Emlak Terimleri

Kira alacağı icra takibi davası!

Mal sahipleri, kira alacağı talebinde bulunarak davacının tahliye isteği de bulunması nedeniyle Sulh Hukuk Mahkemesine dava açılabiliyor. İşte kira alacağı icra takibi davası ve yargıtay karar örneği..

Kira alacağı icra takibi davası!

Takip adi kiralara veya hasılat kiralarına mütedair olur ve alacaklı da talep ederse ödeme emri, Borçlar Kanununun 260 ve 288 inci maddelerinde yazılı ihtarı ve kanuni müddet geçtikten sonra icra mahkemesinden borçlunun kiralanan şeyden çıkarılması istenebileceği tebliğini ihtiva ediyor. 

 

Bu tebliğ üzerine borçlu, yedi gün içinde, itiraz sebeplerini 62 nci madde hükümleri dahilinde icra dairesine bildirmeye mecburdur.Borçlu itirazında, kira akdini ve varsa buna ait mukavelenamedeki imzasını açık ve kesin olarak reddetmezse, akdi kabul etmiş sayılıyor. İtiraz takibi durdurur. 
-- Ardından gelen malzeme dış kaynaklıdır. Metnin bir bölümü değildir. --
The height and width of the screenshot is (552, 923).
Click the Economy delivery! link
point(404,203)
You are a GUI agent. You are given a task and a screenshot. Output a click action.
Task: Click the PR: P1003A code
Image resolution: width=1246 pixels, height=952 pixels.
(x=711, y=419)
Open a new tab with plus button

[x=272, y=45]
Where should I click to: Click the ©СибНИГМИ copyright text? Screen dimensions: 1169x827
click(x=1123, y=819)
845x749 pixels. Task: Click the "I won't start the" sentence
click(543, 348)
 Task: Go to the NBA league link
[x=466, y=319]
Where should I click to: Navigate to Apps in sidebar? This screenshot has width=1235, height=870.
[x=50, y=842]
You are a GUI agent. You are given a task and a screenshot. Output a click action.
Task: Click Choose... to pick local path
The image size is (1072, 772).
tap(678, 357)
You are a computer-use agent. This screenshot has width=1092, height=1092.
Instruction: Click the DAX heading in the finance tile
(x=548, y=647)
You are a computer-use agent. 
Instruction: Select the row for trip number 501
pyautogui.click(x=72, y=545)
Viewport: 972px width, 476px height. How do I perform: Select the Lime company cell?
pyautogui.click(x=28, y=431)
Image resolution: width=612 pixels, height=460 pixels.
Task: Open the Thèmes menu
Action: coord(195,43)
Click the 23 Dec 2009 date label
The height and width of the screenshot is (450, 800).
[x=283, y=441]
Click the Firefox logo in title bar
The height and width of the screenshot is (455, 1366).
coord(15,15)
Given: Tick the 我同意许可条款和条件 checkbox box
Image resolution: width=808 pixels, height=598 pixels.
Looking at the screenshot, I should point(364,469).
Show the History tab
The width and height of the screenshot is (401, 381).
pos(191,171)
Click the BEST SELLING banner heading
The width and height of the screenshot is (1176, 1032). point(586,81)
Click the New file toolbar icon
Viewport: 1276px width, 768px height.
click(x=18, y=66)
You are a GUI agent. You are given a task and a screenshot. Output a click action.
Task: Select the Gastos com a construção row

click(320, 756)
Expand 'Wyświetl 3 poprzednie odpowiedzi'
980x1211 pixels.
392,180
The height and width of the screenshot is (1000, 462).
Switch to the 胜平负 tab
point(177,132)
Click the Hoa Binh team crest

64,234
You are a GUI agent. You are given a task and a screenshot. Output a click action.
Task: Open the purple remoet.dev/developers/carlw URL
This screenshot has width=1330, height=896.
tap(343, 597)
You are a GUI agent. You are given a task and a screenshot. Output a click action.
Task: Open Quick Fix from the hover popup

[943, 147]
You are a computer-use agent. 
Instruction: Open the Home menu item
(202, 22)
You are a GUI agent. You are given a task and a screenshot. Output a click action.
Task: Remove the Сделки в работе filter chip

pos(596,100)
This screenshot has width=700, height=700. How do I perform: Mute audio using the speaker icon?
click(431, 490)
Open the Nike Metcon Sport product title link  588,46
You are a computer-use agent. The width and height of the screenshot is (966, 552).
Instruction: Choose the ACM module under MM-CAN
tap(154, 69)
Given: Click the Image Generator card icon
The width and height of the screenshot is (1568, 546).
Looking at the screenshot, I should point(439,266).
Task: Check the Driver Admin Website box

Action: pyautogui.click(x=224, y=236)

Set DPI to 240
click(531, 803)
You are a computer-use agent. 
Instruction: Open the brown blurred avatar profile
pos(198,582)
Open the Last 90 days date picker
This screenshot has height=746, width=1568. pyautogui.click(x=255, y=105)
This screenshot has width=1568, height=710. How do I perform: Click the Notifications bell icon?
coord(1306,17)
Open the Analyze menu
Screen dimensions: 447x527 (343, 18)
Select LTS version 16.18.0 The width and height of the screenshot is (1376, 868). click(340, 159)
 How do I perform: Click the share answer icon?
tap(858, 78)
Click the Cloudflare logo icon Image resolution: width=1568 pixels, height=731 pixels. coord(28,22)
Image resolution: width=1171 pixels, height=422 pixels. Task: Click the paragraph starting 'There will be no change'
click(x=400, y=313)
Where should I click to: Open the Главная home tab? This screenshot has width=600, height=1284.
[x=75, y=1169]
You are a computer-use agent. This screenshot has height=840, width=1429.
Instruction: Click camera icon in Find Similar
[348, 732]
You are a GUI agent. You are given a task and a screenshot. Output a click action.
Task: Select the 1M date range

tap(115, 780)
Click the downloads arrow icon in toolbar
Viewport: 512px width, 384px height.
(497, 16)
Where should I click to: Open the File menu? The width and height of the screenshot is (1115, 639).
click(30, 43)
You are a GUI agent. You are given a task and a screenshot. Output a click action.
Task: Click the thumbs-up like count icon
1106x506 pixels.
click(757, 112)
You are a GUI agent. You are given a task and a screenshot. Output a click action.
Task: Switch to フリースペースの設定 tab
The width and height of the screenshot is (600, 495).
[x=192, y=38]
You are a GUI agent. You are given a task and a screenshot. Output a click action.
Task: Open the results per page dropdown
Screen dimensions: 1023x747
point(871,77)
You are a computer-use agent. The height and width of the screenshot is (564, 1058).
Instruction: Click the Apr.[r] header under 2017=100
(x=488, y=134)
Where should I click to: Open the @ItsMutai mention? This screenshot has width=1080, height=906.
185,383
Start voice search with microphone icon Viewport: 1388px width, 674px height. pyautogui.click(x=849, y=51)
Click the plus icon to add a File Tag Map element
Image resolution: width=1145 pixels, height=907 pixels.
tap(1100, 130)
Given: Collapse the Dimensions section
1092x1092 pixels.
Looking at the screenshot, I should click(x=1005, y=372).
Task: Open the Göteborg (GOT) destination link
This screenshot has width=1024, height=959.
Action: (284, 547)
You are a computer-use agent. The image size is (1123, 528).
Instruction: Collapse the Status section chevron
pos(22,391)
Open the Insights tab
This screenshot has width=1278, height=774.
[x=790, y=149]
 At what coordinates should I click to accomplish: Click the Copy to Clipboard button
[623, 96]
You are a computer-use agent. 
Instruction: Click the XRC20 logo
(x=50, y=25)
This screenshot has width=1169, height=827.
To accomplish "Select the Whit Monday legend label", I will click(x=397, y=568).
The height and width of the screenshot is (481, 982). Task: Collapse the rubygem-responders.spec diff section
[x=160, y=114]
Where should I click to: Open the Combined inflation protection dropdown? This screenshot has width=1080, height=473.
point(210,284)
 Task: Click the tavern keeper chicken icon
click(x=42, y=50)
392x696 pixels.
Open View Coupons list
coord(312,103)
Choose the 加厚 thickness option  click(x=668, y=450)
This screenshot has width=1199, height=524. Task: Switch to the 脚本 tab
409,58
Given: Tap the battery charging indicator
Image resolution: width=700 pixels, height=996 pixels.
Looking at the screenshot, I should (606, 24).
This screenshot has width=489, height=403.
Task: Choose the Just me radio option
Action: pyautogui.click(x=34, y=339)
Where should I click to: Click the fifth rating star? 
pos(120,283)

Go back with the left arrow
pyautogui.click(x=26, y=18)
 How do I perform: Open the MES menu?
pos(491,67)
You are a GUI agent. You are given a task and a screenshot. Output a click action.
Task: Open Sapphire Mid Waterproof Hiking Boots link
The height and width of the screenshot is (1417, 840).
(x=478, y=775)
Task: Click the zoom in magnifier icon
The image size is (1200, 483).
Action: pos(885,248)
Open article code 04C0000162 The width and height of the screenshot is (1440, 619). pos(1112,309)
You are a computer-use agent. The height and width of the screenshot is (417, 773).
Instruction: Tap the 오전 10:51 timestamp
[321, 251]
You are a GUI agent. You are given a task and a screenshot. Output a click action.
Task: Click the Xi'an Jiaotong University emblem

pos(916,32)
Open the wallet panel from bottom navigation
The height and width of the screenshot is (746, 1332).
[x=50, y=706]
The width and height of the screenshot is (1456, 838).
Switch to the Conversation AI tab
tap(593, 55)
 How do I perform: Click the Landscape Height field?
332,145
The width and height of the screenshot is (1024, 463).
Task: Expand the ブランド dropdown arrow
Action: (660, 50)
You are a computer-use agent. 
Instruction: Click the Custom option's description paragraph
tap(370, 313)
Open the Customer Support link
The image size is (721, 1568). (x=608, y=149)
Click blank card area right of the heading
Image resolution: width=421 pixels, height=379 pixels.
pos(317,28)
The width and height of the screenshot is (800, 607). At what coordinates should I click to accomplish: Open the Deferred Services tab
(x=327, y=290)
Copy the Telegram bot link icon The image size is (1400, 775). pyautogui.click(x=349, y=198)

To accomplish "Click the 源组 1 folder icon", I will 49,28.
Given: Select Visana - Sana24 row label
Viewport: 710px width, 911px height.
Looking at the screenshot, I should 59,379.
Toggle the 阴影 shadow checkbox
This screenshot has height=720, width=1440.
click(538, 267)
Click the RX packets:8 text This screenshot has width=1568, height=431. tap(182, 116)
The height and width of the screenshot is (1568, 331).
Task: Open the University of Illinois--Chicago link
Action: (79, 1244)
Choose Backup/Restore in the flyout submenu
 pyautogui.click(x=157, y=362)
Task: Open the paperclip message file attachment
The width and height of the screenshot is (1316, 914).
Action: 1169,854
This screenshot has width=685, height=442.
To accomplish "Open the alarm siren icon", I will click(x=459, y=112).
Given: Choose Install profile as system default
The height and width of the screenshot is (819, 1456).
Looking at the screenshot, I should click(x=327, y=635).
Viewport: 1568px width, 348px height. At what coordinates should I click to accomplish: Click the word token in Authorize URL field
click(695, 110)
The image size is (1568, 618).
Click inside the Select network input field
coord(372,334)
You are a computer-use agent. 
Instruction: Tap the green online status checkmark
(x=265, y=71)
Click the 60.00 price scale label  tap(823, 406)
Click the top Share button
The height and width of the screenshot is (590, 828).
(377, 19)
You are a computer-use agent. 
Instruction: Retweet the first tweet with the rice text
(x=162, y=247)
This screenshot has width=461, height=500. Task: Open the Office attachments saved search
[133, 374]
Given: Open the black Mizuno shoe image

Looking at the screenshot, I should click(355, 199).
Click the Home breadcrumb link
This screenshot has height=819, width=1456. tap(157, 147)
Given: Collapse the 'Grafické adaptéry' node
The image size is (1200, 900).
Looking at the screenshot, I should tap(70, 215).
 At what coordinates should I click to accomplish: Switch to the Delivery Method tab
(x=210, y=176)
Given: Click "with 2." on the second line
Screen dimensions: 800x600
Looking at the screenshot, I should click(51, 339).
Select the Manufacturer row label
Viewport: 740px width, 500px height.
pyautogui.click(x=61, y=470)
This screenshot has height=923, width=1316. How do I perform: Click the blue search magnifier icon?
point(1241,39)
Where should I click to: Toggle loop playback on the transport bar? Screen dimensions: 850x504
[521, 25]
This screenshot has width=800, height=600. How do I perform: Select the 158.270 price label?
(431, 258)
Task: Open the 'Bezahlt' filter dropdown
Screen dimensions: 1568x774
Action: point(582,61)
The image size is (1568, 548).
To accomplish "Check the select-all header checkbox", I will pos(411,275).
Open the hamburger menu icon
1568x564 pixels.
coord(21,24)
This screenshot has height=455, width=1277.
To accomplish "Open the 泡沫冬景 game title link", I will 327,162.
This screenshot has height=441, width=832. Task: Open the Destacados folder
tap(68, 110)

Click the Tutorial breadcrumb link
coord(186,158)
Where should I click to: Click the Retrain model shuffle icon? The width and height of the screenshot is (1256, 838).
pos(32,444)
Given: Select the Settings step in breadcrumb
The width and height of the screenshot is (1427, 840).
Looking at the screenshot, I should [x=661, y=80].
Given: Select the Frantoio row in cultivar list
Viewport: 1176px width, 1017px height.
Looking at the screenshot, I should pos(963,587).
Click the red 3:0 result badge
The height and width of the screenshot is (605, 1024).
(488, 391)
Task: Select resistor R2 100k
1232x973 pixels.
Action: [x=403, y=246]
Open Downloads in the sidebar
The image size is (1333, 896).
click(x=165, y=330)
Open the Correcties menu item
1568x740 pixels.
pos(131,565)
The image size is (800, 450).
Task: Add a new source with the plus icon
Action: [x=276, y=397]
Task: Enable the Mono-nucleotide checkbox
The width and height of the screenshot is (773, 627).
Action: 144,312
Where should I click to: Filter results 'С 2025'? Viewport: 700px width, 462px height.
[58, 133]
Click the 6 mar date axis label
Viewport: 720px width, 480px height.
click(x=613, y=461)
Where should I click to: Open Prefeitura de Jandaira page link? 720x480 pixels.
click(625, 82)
İtirazın tebliği tarihinden itibaren altı ay içinde itirazın kaldırılmasını istemiyen alacaklı, bir daha aynı alacaktan dolayı ilamsız icra yoliyle takip yapamaz. 

 

Borçlar Kanununun 260 ıncı maddesinin kiralayana altı günlük mühletin hitamında akdi feshe müsaade ettiği hallerde itiraz müddeti üç gündür. 


Kira alacağı yargıtay kararı..

T.C.

YARGITAY

6. HUKUK DAİRESİ

E. 2006/12437

K. 2007/1184

T. 13.2.2007


• GÖREVLİ MAHKEME ( Temerrüt Koşulları Oluşmadığından Bahisle Tahliye Davasının Reddinin Gerekmesi Birlikte Açılan Kira Alacağı Davası Yönünden Görevsizlik Kararı Verilmesini Gerektirmediği )


• KİRA ALACAĞI DAVASI ( Davacının Tahliye İsteği de Bulunduğundan Davanın Sulh Hukuk Mahkemesinde Görülmesi Gereği )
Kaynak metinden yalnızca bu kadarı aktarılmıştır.